Please render every line of the items below as a Markdown table with the columns Entry and Content. Number each line in order, and leave out blank lines.

RECORDS TO USE:
───

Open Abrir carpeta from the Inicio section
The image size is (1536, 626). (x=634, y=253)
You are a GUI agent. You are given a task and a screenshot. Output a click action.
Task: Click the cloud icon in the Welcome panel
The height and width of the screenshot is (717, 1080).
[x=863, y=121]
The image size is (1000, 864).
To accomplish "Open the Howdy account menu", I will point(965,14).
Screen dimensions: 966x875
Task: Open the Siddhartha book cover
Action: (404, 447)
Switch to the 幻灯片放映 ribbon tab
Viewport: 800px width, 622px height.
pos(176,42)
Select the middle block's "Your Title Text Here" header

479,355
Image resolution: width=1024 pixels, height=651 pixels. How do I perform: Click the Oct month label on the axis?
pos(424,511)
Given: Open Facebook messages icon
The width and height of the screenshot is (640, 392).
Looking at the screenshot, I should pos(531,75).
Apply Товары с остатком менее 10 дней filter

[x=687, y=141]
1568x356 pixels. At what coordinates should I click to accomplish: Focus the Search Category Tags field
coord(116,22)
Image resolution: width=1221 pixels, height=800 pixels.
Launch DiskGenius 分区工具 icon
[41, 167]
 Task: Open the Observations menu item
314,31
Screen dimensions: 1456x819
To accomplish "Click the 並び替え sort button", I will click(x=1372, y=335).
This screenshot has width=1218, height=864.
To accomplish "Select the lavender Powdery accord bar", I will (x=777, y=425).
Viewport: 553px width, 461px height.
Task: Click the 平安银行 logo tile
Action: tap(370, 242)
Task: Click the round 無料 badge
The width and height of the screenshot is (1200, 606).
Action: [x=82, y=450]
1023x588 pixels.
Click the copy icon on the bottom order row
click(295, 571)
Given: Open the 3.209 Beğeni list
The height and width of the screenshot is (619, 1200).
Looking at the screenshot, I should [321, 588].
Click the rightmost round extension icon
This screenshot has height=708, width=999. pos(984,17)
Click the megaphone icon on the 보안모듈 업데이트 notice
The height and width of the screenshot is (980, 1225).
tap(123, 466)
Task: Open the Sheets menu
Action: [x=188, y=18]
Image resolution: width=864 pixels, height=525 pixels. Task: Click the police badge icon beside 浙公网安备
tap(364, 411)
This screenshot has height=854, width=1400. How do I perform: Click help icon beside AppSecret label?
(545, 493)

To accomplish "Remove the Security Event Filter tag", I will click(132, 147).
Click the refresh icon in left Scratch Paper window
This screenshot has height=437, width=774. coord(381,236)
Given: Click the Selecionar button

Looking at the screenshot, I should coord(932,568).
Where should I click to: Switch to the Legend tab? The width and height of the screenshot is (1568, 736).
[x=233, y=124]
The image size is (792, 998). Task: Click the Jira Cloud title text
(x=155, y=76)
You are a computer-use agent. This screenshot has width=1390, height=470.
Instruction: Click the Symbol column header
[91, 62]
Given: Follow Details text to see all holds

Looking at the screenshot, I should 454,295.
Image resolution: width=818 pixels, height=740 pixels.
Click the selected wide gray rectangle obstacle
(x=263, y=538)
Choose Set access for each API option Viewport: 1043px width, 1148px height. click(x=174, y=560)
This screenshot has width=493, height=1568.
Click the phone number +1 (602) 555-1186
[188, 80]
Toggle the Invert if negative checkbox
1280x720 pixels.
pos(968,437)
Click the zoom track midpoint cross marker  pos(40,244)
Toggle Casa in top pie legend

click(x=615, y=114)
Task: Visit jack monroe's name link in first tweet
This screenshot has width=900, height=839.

───

WORKED SOLUTION:
| Entry | Content |
|---|---|
| 1 | Open Abrir carpeta from the Inicio section |
| 2 | The image size is (1536, 626). (x=634, y=253) |
| 3 | You are a GUI agent. You are given a task and a screenshot. Output a click action. |
| 4 | Task: Click the cloud icon in the Welcome panel |
| 5 | The height and width of the screenshot is (717, 1080). |
| 6 | [x=863, y=121] |
| 7 | The image size is (1000, 864). |
| 8 | To accomplish "Open the Howdy account menu", I will point(965,14). |
| 9 | Screen dimensions: 966x875 |
| 10 | Task: Open the Siddhartha book cover |
| 11 | Action: (404, 447) |
| 12 | Switch to the 幻灯片放映 ribbon tab |
| 13 | Viewport: 800px width, 622px height. |
| 14 | pos(176,42) |
| 15 | Select the middle block's "Your Title Text Here" header |
| 16 | 479,355 |
| 17 | Image resolution: width=1024 pixels, height=651 pixels. How do I perform: Click the Oct month label on the axis? |
| 18 | pos(424,511) |
| 19 | Given: Open Facebook messages icon |
| 20 | The width and height of the screenshot is (640, 392). |
| 21 | Looking at the screenshot, I should pos(531,75). |
| 22 | Apply Товары с остатком менее 10 дней filter |
| 23 | [x=687, y=141] |
| 24 | 1568x356 pixels. At what coordinates should I click to accomplish: Focus the Search Category Tags field |
| 25 | coord(116,22) |
| 26 | Image resolution: width=1221 pixels, height=800 pixels. |
| 27 | Launch DiskGenius 分区工具 icon |
| 28 | [41, 167] |
| 29 |  Task: Open the Observations menu item |
| 30 | 314,31 |
| 31 | Screen dimensions: 1456x819 |
| 32 | To accomplish "Click the 並び替え sort button", I will click(x=1372, y=335). |
| 33 | This screenshot has width=1218, height=864. |
| 34 | To accomplish "Select the lavender Powdery accord bar", I will (x=777, y=425). |
| 35 | Viewport: 553px width, 461px height. |
| 36 | Task: Click the 平安银行 logo tile |
| 37 | Action: tap(370, 242) |
| 38 | Task: Click the round 無料 badge |
| 39 | The width and height of the screenshot is (1200, 606). |
| 40 | Action: [x=82, y=450] |
| 41 | 1023x588 pixels. |
| 42 | Click the copy icon on the bottom order row |
| 43 | click(295, 571) |
| 44 | Given: Open the 3.209 Beğeni list |
| 45 | The height and width of the screenshot is (619, 1200). |
| 46 | Looking at the screenshot, I should [321, 588]. |
| 47 | Click the rightmost round extension icon |
| 48 | This screenshot has height=708, width=999. pos(984,17) |
| 49 | Click the megaphone icon on the 보안모듈 업데이트 notice |
| 50 | The height and width of the screenshot is (980, 1225). |
| 51 | tap(123, 466) |
| 52 | Task: Open the Sheets menu |
| 53 | Action: [x=188, y=18] |
| 54 | Image resolution: width=864 pixels, height=525 pixels. Task: Click the police badge icon beside 浙公网安备 |
| 55 | tap(364, 411) |
| 56 | This screenshot has height=854, width=1400. How do I perform: Click help icon beside AppSecret label? |
| 57 | (545, 493) |
| 58 | To accomplish "Remove the Security Event Filter tag", I will click(132, 147). |
| 59 | Click the refresh icon in left Scratch Paper window |
| 60 | This screenshot has height=437, width=774. coord(381,236) |
| 61 | Given: Click the Selecionar button |
| 62 | Looking at the screenshot, I should coord(932,568). |
| 63 | Where should I click to: Switch to the Legend tab? The width and height of the screenshot is (1568, 736). |
| 64 | [x=233, y=124] |
| 65 | The image size is (792, 998). Task: Click the Jira Cloud title text |
| 66 | (x=155, y=76) |
| 67 | You are a computer-use agent. This screenshot has width=1390, height=470. |
| 68 | Instruction: Click the Symbol column header |
| 69 | [91, 62] |
| 70 | Given: Follow Details text to see all holds |
| 71 | Looking at the screenshot, I should 454,295. |
| 72 | Image resolution: width=818 pixels, height=740 pixels. |
| 73 | Click the selected wide gray rectangle obstacle |
| 74 | (x=263, y=538) |
| 75 | Choose Set access for each API option Viewport: 1043px width, 1148px height. click(x=174, y=560) |
| 76 | This screenshot has width=493, height=1568. |
| 77 | Click the phone number +1 (602) 555-1186 |
| 78 | [188, 80] |
| 79 | Toggle the Invert if negative checkbox |
| 80 | 1280x720 pixels. |
| 81 | pos(968,437) |
| 82 | Click the zoom track midpoint cross marker  pos(40,244) |
| 83 | Toggle Casa in top pie legend |
| 84 | click(x=615, y=114) |
| 85 | Task: Visit jack monroe's name link in first tweet |
| 86 | This screenshot has width=900, height=839. |